When I first heard about this memoir, I knew I had to read it. Wanting kids is a major thing, as a couple or as an individual; I admire Robin's decision to, rather than sit back and lament the fact that they'd never have kids, take matters into her own hands and use this as an opportunity to gain more experiences. Open marriages are certainly not for everyone, and I think it took a lot of courage to suggest it, let alone embark on the journey that she did. This wasn't just some excuse to sleep with other people and have a wild time; she wanted to explore her sexuality and her Self and learn more about who she is, which she undoubtedly did.
Robin is very honest in The Wild Oats Project. She discusses the good and the bad experiences she had - with her husband, her lovers, her friends - and she never glazes over the difficult or emotional parts of the Project. There are a lot of life lessons contained in this book - it really made me think about the possibilities in life, in time, in people.
This book is a real eye-opener in a lot of ways. Not only did it make me think, but it also opened my eyes to an entire subculture I never knew existed. Did you know you could take a course on Orgasmic Meditation? Yeah, me neither! But Robin attended many fascinating workshops and she details her experiences at many of them.
I also really liked the inclusion of music in the book. Throughout, there are mentions of songs, bands, and albums, so it's like you have a playlist to go along with the story.

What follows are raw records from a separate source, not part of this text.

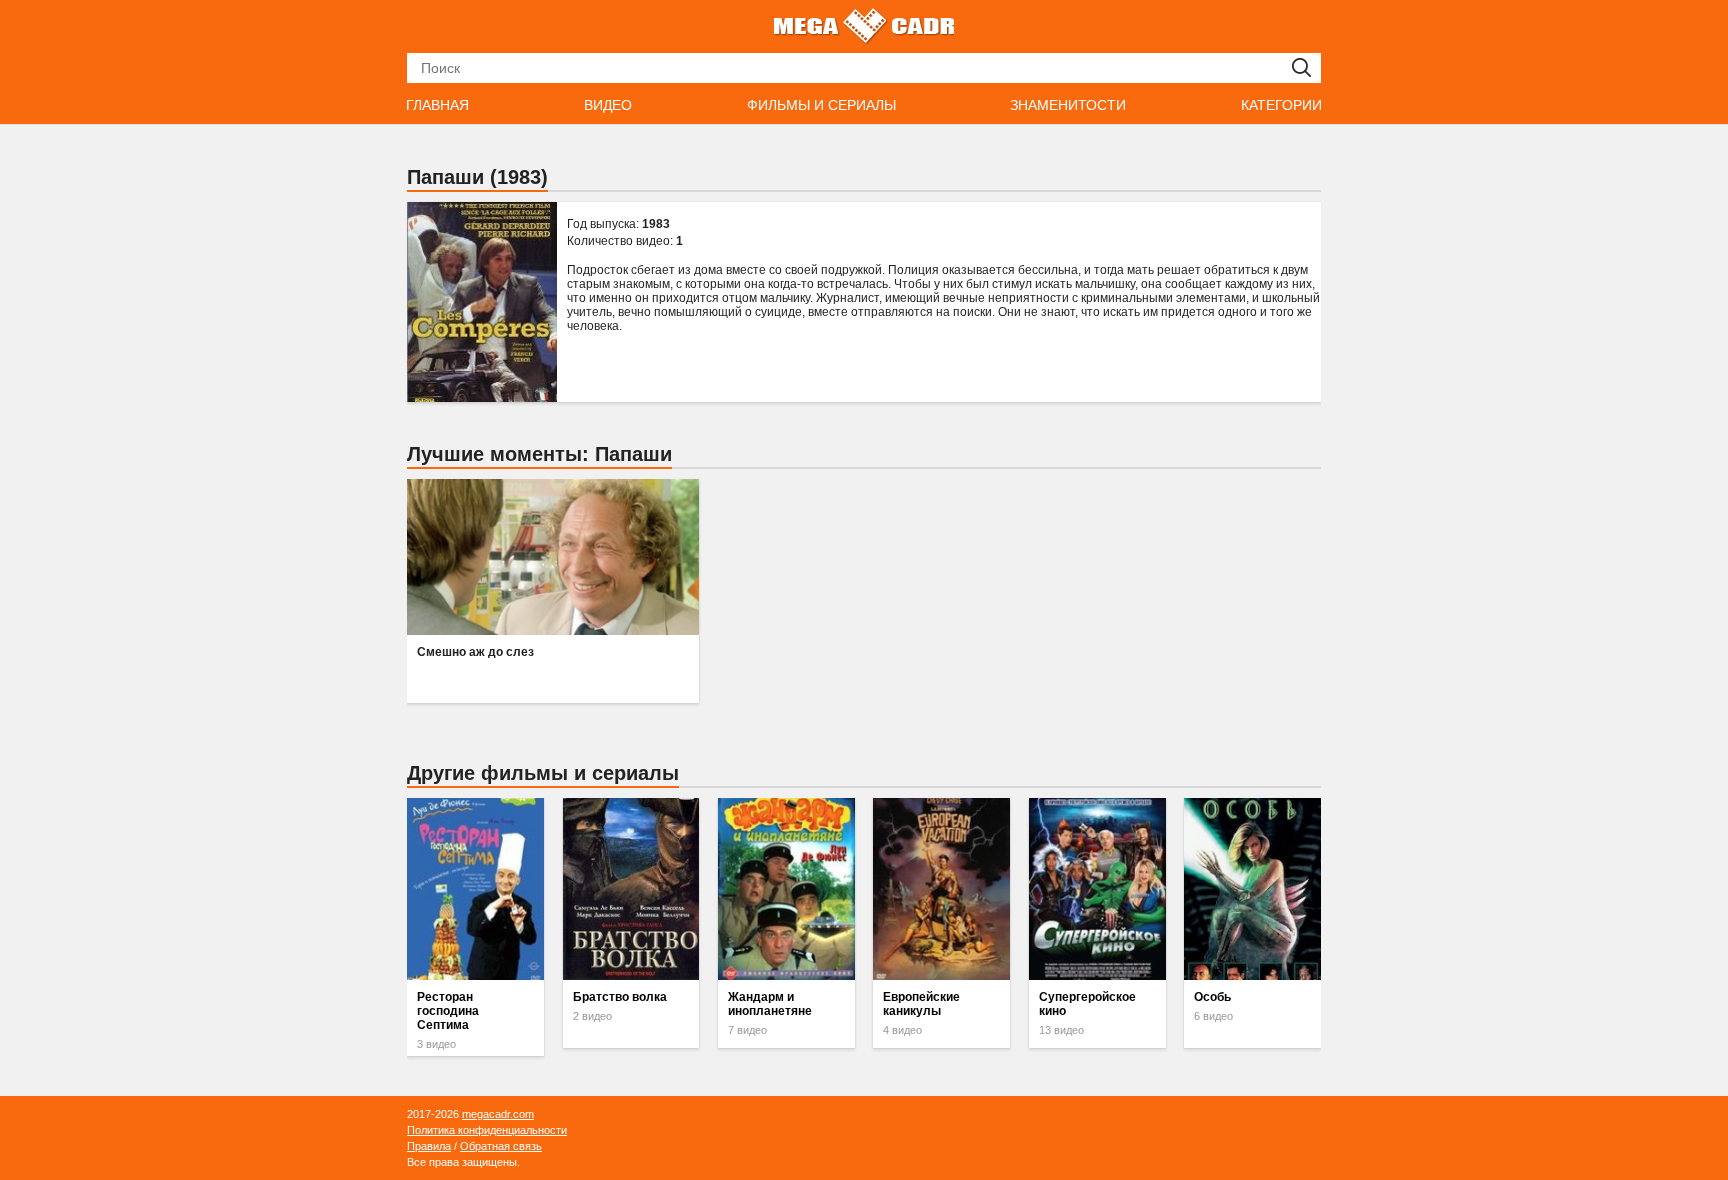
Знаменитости (1068, 105)
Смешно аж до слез (475, 652)
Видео (608, 105)
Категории (1281, 105)
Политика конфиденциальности (487, 1130)
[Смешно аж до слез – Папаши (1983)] (553, 557)
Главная (437, 105)
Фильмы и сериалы (821, 105)
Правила (429, 1146)
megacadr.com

Married or not, I think a lot of people probably fantasize about having the kind of life adventure Robin did with the Wild Oats Project. This memoir takes you through the possible ups and downs and shows you one brave woman's experiences. And depending on what you take from the book, it could either be taken as a cautionary tale or an encouragement to follow your desires, no matter the cost.
*This book was sent to me by Penguin Random House Canada in exchange for an honest review.